Structure of MGH mRNAs in liver of transgenic mice. a, Northern blot analysis. RNAs were resuspended 10 mM NaH₂PO₄, pH 7.4/50% formamide/2.2 M formaldehyde, heated at 65 °C for 5 min, and subjected to electrophoresis on a slab gel composed of 1.5% agarose in 10 mM NaH₂PO₄, pH 7.4/0.55 mM EDTA/1.1 M formaldehyde. The running buffer was 10 mM NaH₂PO₄, pH 7.4/0.5 M formaldehyde. The gel was stained with acridine orange to identify rRNA markers, photographed, incubated for 90 min with 50 mM NaOH, and then neutralized with two washes of 0.2 M NaOAc, pH 4.3. The RNA was then transferred to diazotized paper and prehybridized as described elsewhere. Lane 1, total liver RNA (15 μg) from a control littermate; lane 2, total liver RNA (15 μg) from MGH-21; 3, total mouse pituitary RNA; 4, 40 ng of rat pituitary mRNA, poly(A)⁺. Lanes 1 and 2 exposed for 48 h; lanes 3 and 4 exposed for 5 h. b, Single-strand-specific nuclease protection assay. 20 μg of RNA were hybridized at 47 °C for 5 h in 40 μl of a solution containing 40 mM PIPES pH 6.4, 0.4 M NaCl, 80% formamide and 50,000 c.p.m. gel-purified 221-bp SstI–XhoI fragment of pMGH end-labelled at the XhoI site with ³²P (see Fig. 1c).
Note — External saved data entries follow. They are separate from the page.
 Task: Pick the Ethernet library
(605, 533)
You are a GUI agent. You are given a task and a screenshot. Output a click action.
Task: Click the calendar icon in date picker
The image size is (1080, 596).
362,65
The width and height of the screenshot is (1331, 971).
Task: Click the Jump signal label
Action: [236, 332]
The samples were then diluted with 0.3 ml of 280 mM NaCl, 30 mM NaOAc pH 4.4, 4.5 mM ZnSO₄, 20 μg ml⁻¹ salmon sperm DNA and 150 units of mung bean single-strand-specific nuclease (Collaborative Research) and incubated at 47 °C for 1 h. Samples were ethanol-precipitated, resuspended in 90% formamide containing bromophenol blue and Xylene Cyanol FF, loaded on to an 8% acrylamide–urea sequencing gel, electrophoresed for 1.5 h at 2,000 V, dried and autoradiographed for 7 days at −70 °C with an intensifying screen. Lanes 1 and 2, sequencing ladder used for size standards; 3, MGH-3 RNA; 4, control liver RNA; 5, mouse pituitary RNA; 6, MGH-21 RNA.